▶ [Given data]:

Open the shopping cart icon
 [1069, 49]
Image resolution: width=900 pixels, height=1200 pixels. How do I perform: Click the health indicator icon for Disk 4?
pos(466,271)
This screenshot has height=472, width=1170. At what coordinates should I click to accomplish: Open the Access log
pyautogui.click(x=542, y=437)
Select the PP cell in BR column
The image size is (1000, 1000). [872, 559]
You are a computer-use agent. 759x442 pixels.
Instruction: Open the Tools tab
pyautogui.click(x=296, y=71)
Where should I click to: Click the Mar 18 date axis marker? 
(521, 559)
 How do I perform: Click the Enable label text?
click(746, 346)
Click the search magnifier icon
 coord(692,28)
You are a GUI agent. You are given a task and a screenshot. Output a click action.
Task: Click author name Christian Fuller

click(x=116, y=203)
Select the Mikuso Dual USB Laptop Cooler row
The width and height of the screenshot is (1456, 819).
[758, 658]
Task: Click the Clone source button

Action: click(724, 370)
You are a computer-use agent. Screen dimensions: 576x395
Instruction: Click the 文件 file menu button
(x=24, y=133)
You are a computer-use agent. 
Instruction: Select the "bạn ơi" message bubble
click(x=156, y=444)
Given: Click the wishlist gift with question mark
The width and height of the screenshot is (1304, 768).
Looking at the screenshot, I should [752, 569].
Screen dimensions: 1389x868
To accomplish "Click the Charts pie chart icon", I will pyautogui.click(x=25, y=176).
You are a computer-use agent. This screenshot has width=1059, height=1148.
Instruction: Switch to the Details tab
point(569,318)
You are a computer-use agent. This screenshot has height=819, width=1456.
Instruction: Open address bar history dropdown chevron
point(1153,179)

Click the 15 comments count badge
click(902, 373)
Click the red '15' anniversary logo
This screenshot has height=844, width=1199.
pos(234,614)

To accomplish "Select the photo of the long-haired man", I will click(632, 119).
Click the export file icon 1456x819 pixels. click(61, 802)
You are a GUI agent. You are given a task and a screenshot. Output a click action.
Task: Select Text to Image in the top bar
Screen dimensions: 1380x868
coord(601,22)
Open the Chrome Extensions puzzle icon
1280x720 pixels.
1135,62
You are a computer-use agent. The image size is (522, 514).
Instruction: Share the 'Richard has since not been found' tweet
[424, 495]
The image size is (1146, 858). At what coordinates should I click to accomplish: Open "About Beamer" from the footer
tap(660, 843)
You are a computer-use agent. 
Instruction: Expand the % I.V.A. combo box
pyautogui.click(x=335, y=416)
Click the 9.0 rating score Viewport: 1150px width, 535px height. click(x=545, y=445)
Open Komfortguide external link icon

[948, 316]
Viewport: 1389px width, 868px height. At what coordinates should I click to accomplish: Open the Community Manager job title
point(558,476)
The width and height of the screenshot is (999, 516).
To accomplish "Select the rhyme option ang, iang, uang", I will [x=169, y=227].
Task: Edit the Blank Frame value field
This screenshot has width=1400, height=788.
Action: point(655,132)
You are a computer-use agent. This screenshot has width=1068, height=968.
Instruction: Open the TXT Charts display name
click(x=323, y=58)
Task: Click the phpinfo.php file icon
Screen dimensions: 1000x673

▶ [Given request]:
Give the lines of the listing between the line holding "has height=819, width=1456." and the line holding "pyautogui.click(x=335, y=416)", both included, as a JSON list of strings with one string per line, leaving out blank lines.

▶ [Exercise answer]:
[
  "You are a computer-use agent. This screenshot has height=819, width=1456.",
  "Instruction: Open address bar history dropdown chevron",
  "point(1153,179)",
  "Click the 15 comments count badge",
  "click(902, 373)",
  "Click the red '15' anniversary logo",
  "This screenshot has height=844, width=1199.",
  "pos(234,614)",
  "To accomplish \"Select the photo of the long-haired man\", I will click(632, 119).",
  "Click the export file icon 1456x819 pixels. click(61, 802)",
  "You are a GUI agent. You are given a task and a screenshot. Output a click action.",
  "Task: Select Text to Image in the top bar",
  "Screen dimensions: 1380x868",
  "coord(601,22)",
  "Open the Chrome Extensions puzzle icon",
  "1280x720 pixels.",
  "1135,62",
  "You are a computer-use agent. The image size is (522, 514).",
  "Instruction: Share the 'Richard has since not been found' tweet",
  "[424, 495]",
  "The image size is (1146, 858). At what coordinates should I click to accomplish: Open \"About Beamer\" from the footer",
  "tap(660, 843)",
  "You are a computer-use agent. ",
  "Instruction: Expand the % I.V.A. combo box",
  "pyautogui.click(x=335, y=416)"
]